■ **TO DO**:
• a. Rewrite the text on The Shtarker between "We pick up books" and "relative’s was not.", inclusive, with "shul" changed to "synagogue".
• b. Extend the text on The Shtarker, picking up after its final sentence.

■ **PAGE TEXT**:

[Begin]

And that’s the point.
We pick up books like The Shtarker and hope for connection. Much like some of us go to shul once a year.
The voices of yesterday, the hope for salvation, reside in finding and knowing
one’s roots. Perhaps Big Jack Zelig,
really said it, the words transliterated by his letter-writing family
member. But I doubt it. His Yiddish was probably pretty fluent,
though perhaps his relative’s was not.
The expression quoted would be a big mix-up, but to attribute to Zelig
the use of what is, at best, a strange construction (b’acharayim)
without examination of the questions raised means the author hasn’t much
clue. Don’t get me wrong, this isn’t a
language text book. It’s a true-crime
work that has larger aspirations. The
goal is missed by a very wide shot.

[End]

■ **PROVIDED DATA**:

[Begin]

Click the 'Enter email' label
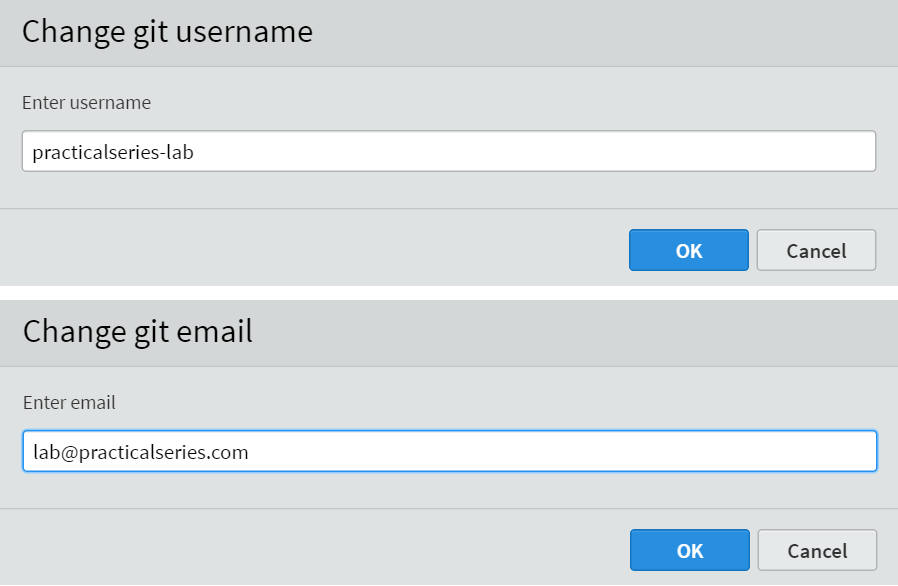898x586 pixels. point(69,403)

[End]

■ **RESULTS OF THE EXERCISE**:
• a.
We pick up books like The Shtarker and hope for connection. Much like some of us go to synagogue once a year.
The voices of yesterday, the hope for salvation, reside in finding and knowing
one’s roots. Perhaps Big Jack Zelig,
really said it, the words transliterated by his letter-writing family
member. But I doubt it. His Yiddish was probably pretty fluent,
though perhaps his relative’s was not.

• b.
Big Jack Zelig was a fascinating character. But The Shtarker manages to hide that
fact. Buried under endless re-countings
of crimes, deracinated history about the
struggles of Jewish immigrants to the New York ghettoes (which I daresay bears
no repetition for 98% of the Jewish readers of Keefe’s book), and the needless,
constant intoning of the proper names of all participants, a complicated story
becomes obscured by the author’s unwillingness to simplify, to identify and
pursue the dramatic and emotional core of her tale. Me, obsessively interested in New York City history, a boytshik from
Tennessee who decided at age ten that he was moving to New York ASAP to bathe
himself in being urban Jewish, had to force myself to finish this book.
Don’t get me wrong, it isn’t all bad.
Profiles of DA Whitman, Herbert Bayard Swope, legal eagle Max Steuer of
Triangle Shirtwaist Fire fame, and Lt. Charles Becker himself are succinct and
well-drawn. But Zelig, Keefe’s main
character, and many of the other oft-named names, remain curiously
two-dimensional. Surely more personal
information from original sources could have been found. The pictures are great, the characters probably
larger than life. We won’t know until
more work is done.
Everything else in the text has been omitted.